The mortgage payoff calculator is used by three distinct audiences, each for a different question. New investors and savers use it to answer the foundational "what could this become?" question — they enter conservative monthly amounts and realistic return assumptions to see whether building meaningful wealth on a normal salary is actually possible. The answer, for almost every income level, is yes; the math just requires patience and consistency that intuition resists. Mid-career professionals use the same tool to stress-test their retirement plan against catch-up contributions, late-career raises, and the trade-off between paying down debt and investing in tax-advantaged accounts.

Pre-retirees and recent retirees use the calculator to validate withdrawal sustainability and to model what happens if a market downturn coincides with the start of retirement. Educators, financial coaches, and personal-finance bloggers use Snowballr's calculators in their teaching because every input is visible, every formula is documented, and the year-by-year breakdown lets learners see exactly where compounding pulls ahead of contributions. We support that use case explicitly under our Creative Commons license — you can embed any calculator on your own site using the snippet generator at /widgets and cite Snowballr per the citation guide.

Common assumptions and how to interpret the numbers

The output is only as accurate as the inputs and the assumptions that bridge them to real life. Three categories of assumption deserve the most scrutiny. Returns are nominal unless explicitly labeled real (inflation-adjusted); a seven-percent nominal return is closer to four-percent real, which materially changes long-horizon projections. Inflation itself averaged just under three percent in the U.S. from 1928 through 2024 but ran above five percent in roughly fifteen of those years and below zero in three. Average expense ratios for index funds dropped from roughly one-and-a-half percent in 2000 to under a tenth of a percent today, but actively managed mutual funds still average about half a percent — which translates to a quarter of the final balance lost to fees over a thirty-year horizon at typical contribution rates.

Taxes affect both contributions and withdrawals in ways the headline number does not show.

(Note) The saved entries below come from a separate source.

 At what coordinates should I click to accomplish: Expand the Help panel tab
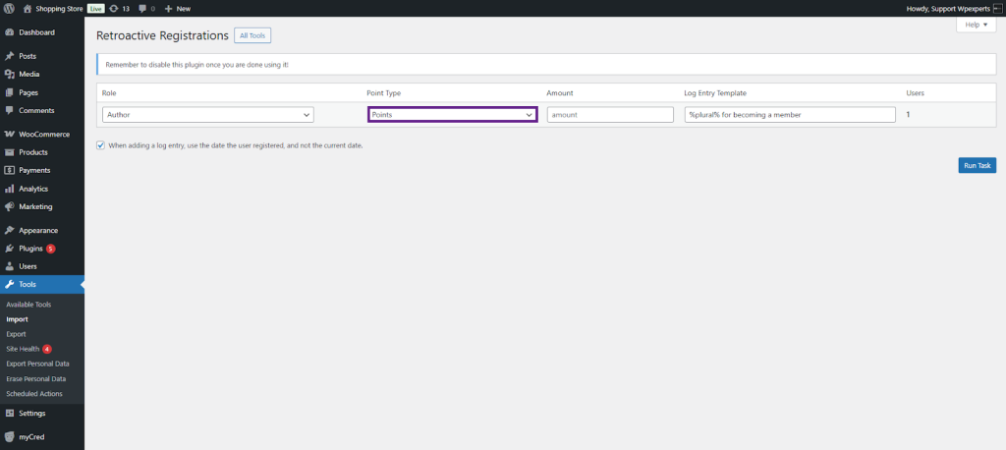coord(976,25)
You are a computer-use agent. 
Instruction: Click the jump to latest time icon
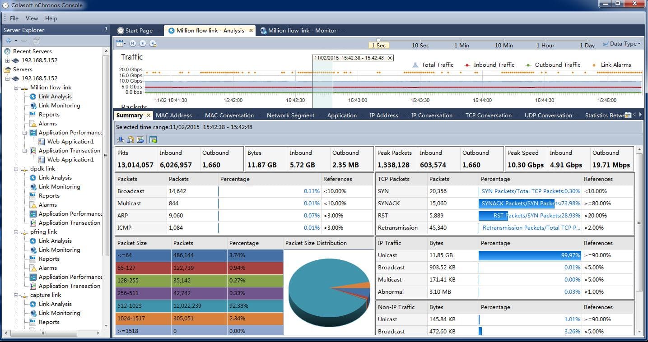coord(153,43)
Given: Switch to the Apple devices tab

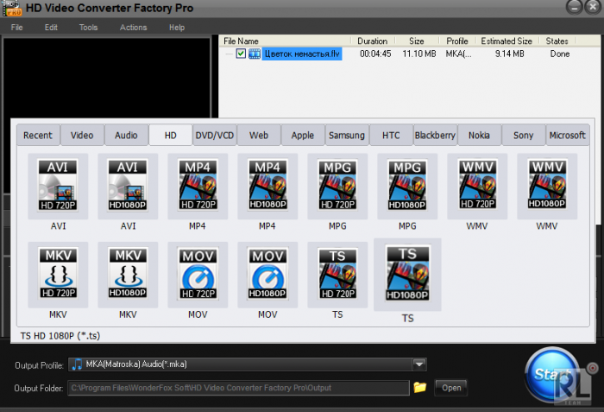Looking at the screenshot, I should pos(303,136).
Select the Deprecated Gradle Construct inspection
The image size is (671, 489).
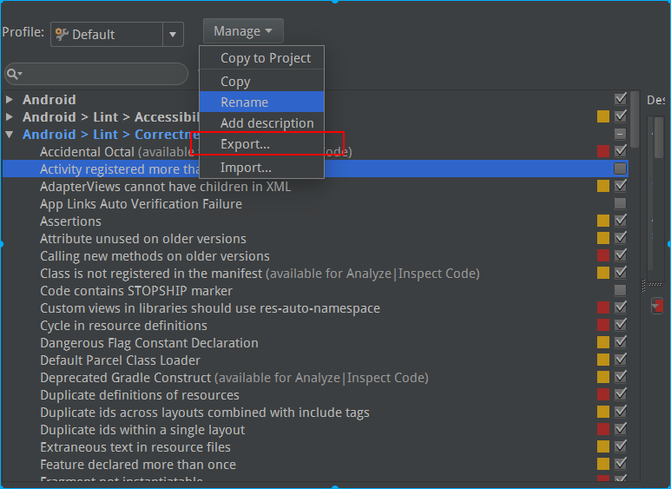point(126,378)
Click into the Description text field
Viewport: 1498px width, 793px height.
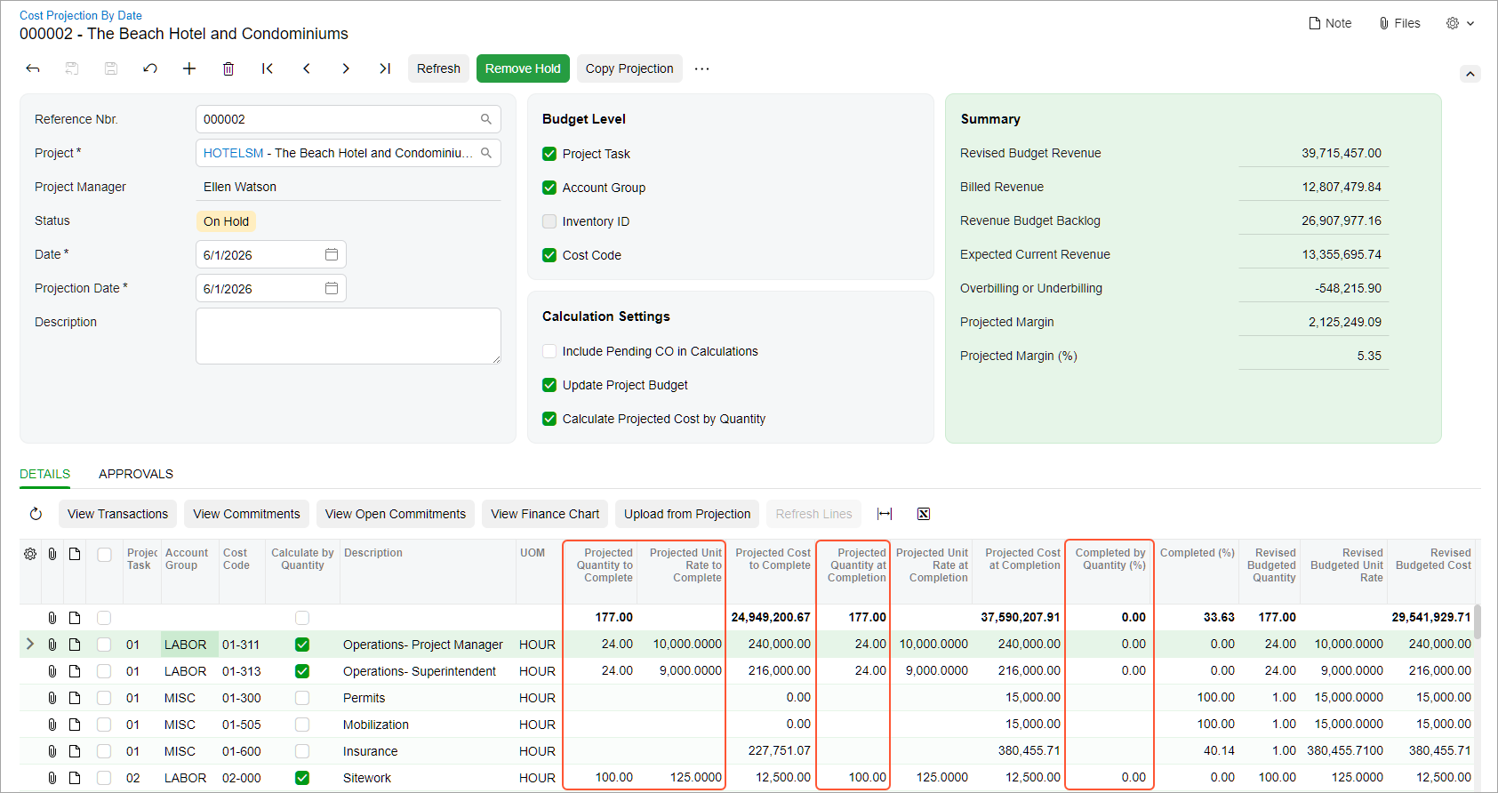tap(348, 336)
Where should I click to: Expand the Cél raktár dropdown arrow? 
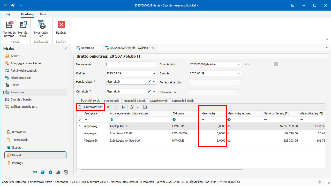154,91
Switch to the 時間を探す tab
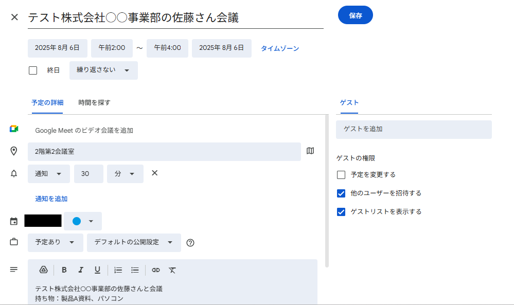This screenshot has height=305, width=514. (94, 103)
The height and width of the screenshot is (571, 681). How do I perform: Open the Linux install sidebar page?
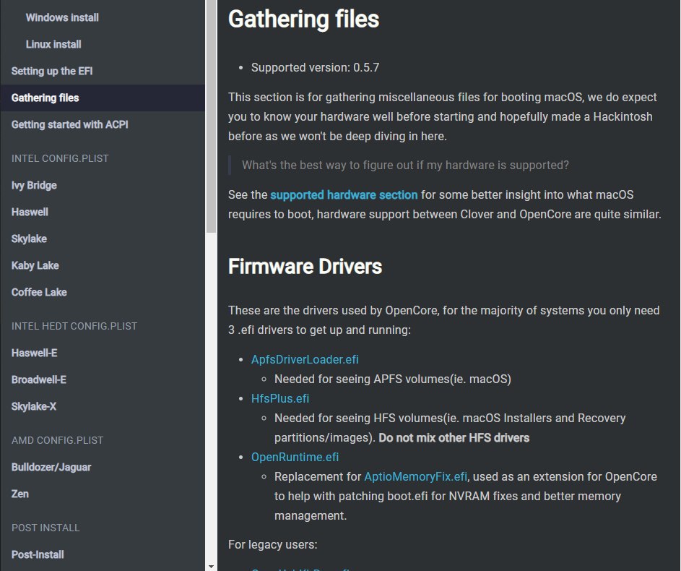coord(53,44)
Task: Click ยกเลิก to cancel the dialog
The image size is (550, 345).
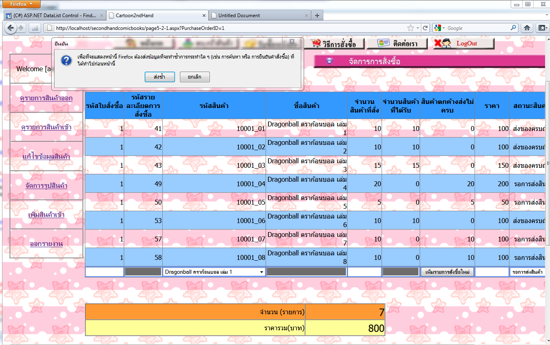Action: 195,77
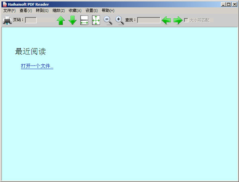Click the 打开一个文件... link
The height and width of the screenshot is (182, 239).
(x=37, y=66)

Pre-tax contributions in a traditional 401(k) or IRA receive a deduction today but trigger ordinary income tax on withdrawal. Roth contributions are post-tax today but grow and withdraw tax-free. Taxable brokerage accounts pay tax annually on dividends and at sale on capital gains. If you are comparing projected balances across account types, equalize by reducing pre-tax balances by your expected retirement tax rate and adding back the dividend drag on the taxable account; otherwise the comparison is misleading. Our 401(k) vs Roth IRA comparison walks through this explicitly with worked examples at three tax-bracket scenarios.

For inputs you are uncertain about, run the calculator twice with a high and a low value to see how sensitive the answer is to your assumption. If a two-percent rate change moves the final balance by less than ten percent, the assumption is not very load-bearing. If it moves the balance by forty percent or more, that input dominates the model and deserves the most careful estimation. The single highest-leverage input in almost every compound-interest scenario is time — every additional year compounds geometrically — followed by rate, then contribution, then starting principal in roughly that order.